Gross pointed out that, given property taxes, sales taxes and UUTs are the City’s main revenue sources—and each of these tax sources have faced either slow growth (property, sales) or simply trended down (UUT)—it was clear that this would not be solved in one fell swoop. Even with a balanced budget for this year with the proposed $17.2 million cut, the following two years still have projected shortfalls thanks to lack of revenue, wage and benefits increases, and an assortment of other costs, totaling up to $10.9 million in FY2014 and $6.4 million in FY2015.

“We are a service oriented company—and those services are provided by people,” stated Gross. “We can’t get them at lower costs in nations such as China or India—we have to buy those services here and they make up almost 80% of the budget… We have to face a new economic reality.”

That new reality involves not only one of the most progressive programs that incentivizes departments to save money and penalizes them for spending more, it also keeps public safety as its highest priority.

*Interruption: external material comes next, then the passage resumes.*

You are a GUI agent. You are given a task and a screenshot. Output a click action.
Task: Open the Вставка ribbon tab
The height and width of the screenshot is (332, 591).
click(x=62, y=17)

This ultimately amounts to the fact that, though public safety is not entirely exempt from reductions, recreational and public services outside of safety are the first to face major cuts or decreases in operation.

This, of course, was not entirely met with nodding heads.

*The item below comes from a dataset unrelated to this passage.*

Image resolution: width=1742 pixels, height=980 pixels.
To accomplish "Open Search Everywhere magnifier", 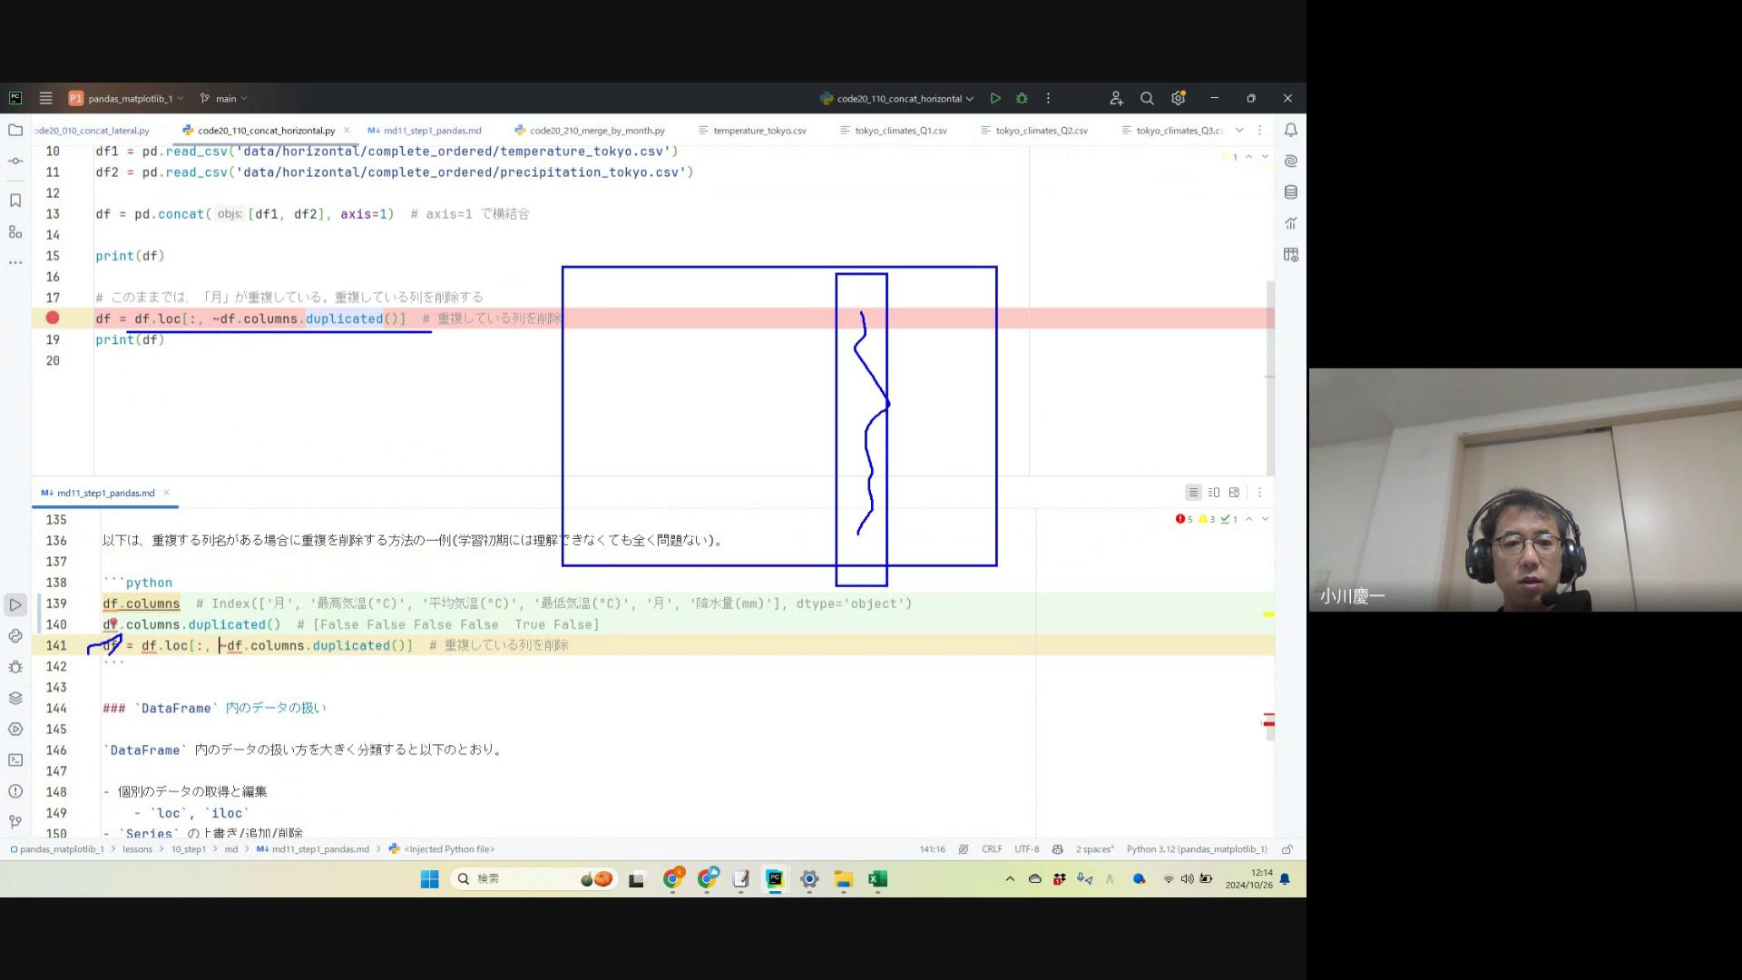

Several children even took to the mic, citing the fact that the families that use the programs and parks “aren’t the richest people in the world,” “come from single mother homes,” and use the park as their form of family, with one girl immediately choking up in fear that she’ll have nowhere to turn.

“Councilmember DeLong and I,” Lowenthal explained, “are going to restore some of the funding to the kids’ programs. We don’t know if it’s 100 percent or 90 percent or 80 percent—we’re not sure, so you need to inform us of what is most important to you.”

Assistant Principal and LBUSD Administrator Dr. Roshann Williams proposed a collaboration between the schools and parks in order to reduce the costs. “I know it’s difficult; I know everyone wants their piece of the pie but I just want to make sure we’re all aware… Is there some type of way we can create a collaboration between the schools and parks? Maybe we can do this together.”

Assistant Principal Dr. Roshann Williams speaks out on creating a collaboration between schools and parks.

Senior citizens, accounting for a heavy portion of those speaking out since 90 percent of the Senior Center’s staff and programs are proposed to be cut, were vitriolic in their criticism.

“In Japan, senior citizens are considered national treasures,” stated one woman. “In the United States, we’re national trash. The Senior Center is the one place we can go… You want to eliminate 90 percent of our staff and programs? You want to cancel our events and trips and seminars? You want to eliminate our medical care, our health classes, our computer classes? You want to eliminate our food bank? You want to eliminate us.”

Not all were angry or emotionally driven—and took Lowenthal’s suggestion of specifics directly. Teenager Mark Mueller was eloquent and rational in his plea to somehow balance the cut of park employees with accessibility by installing more lights in the skate park to provide a safer place for kids even without supervision.

“If there are no youth programs and there’s nowhere to go, they’re going to go home and just watch TV or play video games or—the worse—get involved in crime or gang activity. But if there’s at least lights til 9 or 10, especially in the winter, they at least have a place to go to, to get rid of their energy, to keep busy.”

Whether strides were made in bridging the community and the City is arguable, though the discussion has at least been initiated. While the proposed budget is structurally balanced and maintains the City’s current year priorities, the City Council will still have to determine what changes they will officially make to the budget in September.